Allgemein
Der Europäische Gerichtshof und die Arbeitszeiterfassung
Mit einem am 14.05.2019 verkündeten Urteil hat der Europäische Gerichtshof erneut eine Entscheidung getroffen, die weitreichende Bedeutung auch für das deutsche Arbeitsrecht haben wird. Während noch im November des vergangenen Jahres ein Urteil des Gerichtshofes die bisherige Rechtsprechung zum Verfall von Urlaubsansprüchen auf den Kopf gestellt hat, trifft es nunmehr die Frage der Arbeitszeiterfassung.
Nach den Regelungen des Arbeitszeitgesetzes gilt für Beschäftigte in Deutschland, dass sie im Schnitt höchstens 48 Stunden in der Woche arbeiten dürfen. Innerhalb eines 24-Stunden-Zeitraums müssen mindestens elf zusammenhängende Stunden als Ruhezeit gewährt werden, innerhalb von sieben Tagen zusätzlich weitere 24 Stunden.
Eine umfassende Erfassung der täglichen Arbeitszeit der einzelnen Mitarbeiter war jedoch bislang nur in bestimmten Branchen üblich. So erfolgte eine genaue Erfassung der täglichen Gesamtarbeitszeit etwa in Branchen wie dem Bau-/Gaststätten- oder Transportgewerbe. Auch in der Industrie war bereits bisher eine exakte Erfassung der täglichen Gesamtarbeitszeit üblich.
Abgesehen hiervon allerdings bestand nach § 16 Abs. 2 ArbZG bislang jedoch nur die Verpflichtung des Arbeitgebers, die über die werktägliche Arbeitszeit hinausgehende Arbeitszeit der Arbeitnehmer – also Überstunden – aufzuzeichnen.

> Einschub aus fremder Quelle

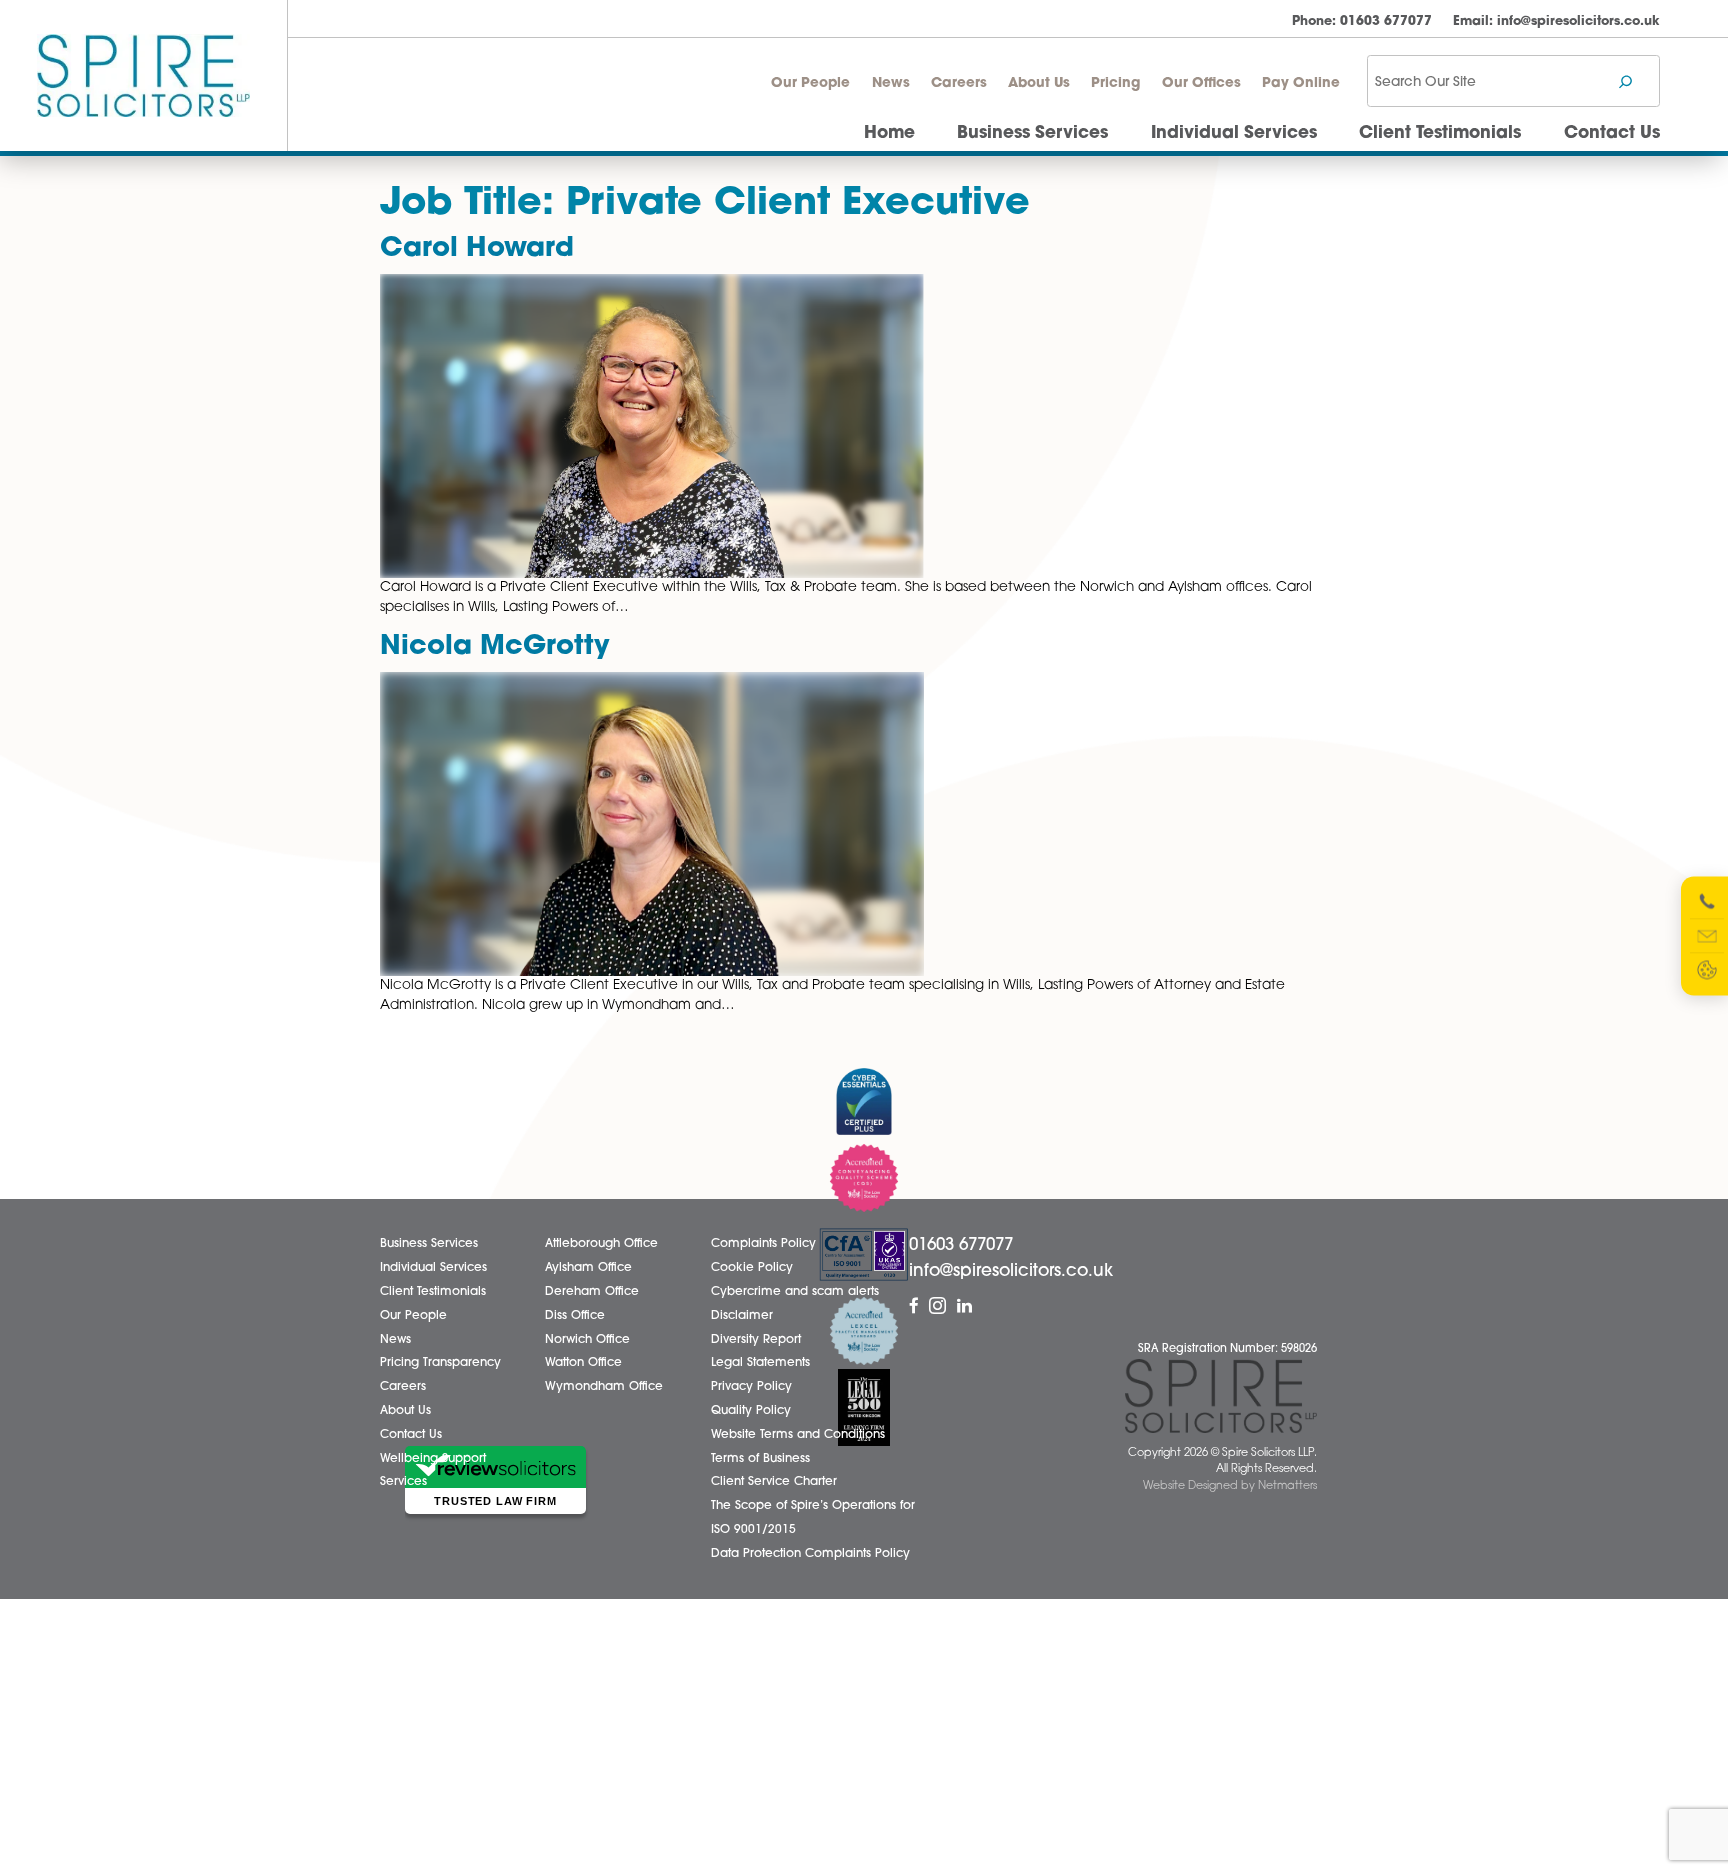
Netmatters (1287, 1486)
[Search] (1625, 81)
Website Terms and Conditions (798, 1435)
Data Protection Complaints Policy (810, 1554)
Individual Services (1234, 133)
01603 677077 (1362, 21)
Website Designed (1190, 1486)
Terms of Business (760, 1459)
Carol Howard (477, 249)
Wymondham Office (604, 1387)
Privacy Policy (751, 1387)
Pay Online (1301, 83)
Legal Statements (760, 1363)
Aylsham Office (588, 1268)
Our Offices (1201, 83)
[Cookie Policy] (1707, 970)
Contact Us (1612, 133)
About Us (1039, 83)
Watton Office (583, 1363)
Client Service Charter (774, 1482)
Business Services (1032, 133)
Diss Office (575, 1316)
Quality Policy (751, 1411)
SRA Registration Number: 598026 (1227, 1349)
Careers (959, 83)
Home (889, 133)
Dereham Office (592, 1292)
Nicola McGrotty (495, 647)
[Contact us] (1707, 936)
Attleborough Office (601, 1244)
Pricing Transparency (440, 1363)
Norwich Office (587, 1340)
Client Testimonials (1440, 133)
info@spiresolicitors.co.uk (1556, 21)
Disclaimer (742, 1316)
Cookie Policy (752, 1268)
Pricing (1115, 83)
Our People (810, 83)
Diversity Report (756, 1340)
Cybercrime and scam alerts (795, 1292)
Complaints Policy (763, 1244)
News (891, 83)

Auf Vorlage eines spanischen Gerichts musste der Europäische Gerichtshof sich nun mit der Frage beschäftigen, ob der Arbeitgeber vor dem Hintergrund der EU-Grundrechtecharta und der entsprechenden Arbeitszeitrichtlinie verpflichtet ist, nicht nur die über die zulässige werktägliche Arbeitszeit hinausgehende Arbeitszeit aufzuzeichnen, sondern die gesamte vom Arbeitnehmer geleistete Arbeitszeit.
Diese Frage ist nunmehr durch den Europäischen Gerichtshof bejaht worden. Der Gerichtshof hat insoweit entschieden, dass die Mitgliedsstaaten der Europäischen Union die Arbeitgeber durch entsprechende Änderung der Arbeitszeitgesetze dazu verpflichten müssen, ein System einzurichten, mit dem die tägliche Arbeitszeit aller Mitarbeiter exakt erfasst werden kann. Nur auf diesem Wege – so der Gerichtshof – könne der durch die Arbeitszeitrichtlinie bezweckte Gesundheitsschutz tatsächlich durch die zuständigen Behörden überprüft werden.
Der Gerichtshof hat hierzu weiter ausgeführt, dass für die Frage, ob etwa die Mindestruhezeiten oder die Höchstarbeitszeit eingehalten wird, die objektive und verlässliche Feststellung der täglichen und wöchentlichen Arbeitszeit unerlässlich sei. Ohne ein funktionierendes System der Arbeitszeiterfassung heißt es in der Begründung, können weder die Arbeitsstunden, noch die Überstunden “objektiv und verlässlich ermittelt” werden. Für Arbeitnehmer sei es daher “äußerst schwierig oder gar praktisch unmöglich” ihre Rechte durchzusetzen. Die Verpflichtung zur Erfassung der Arbeitszeit gilt dabei ausdrücklich für alle Arbeitnehmer, also selbst für solche, die ihre Arbeit von ihrem Wohnsitz aus erbringen (sogenanntes Home-Office).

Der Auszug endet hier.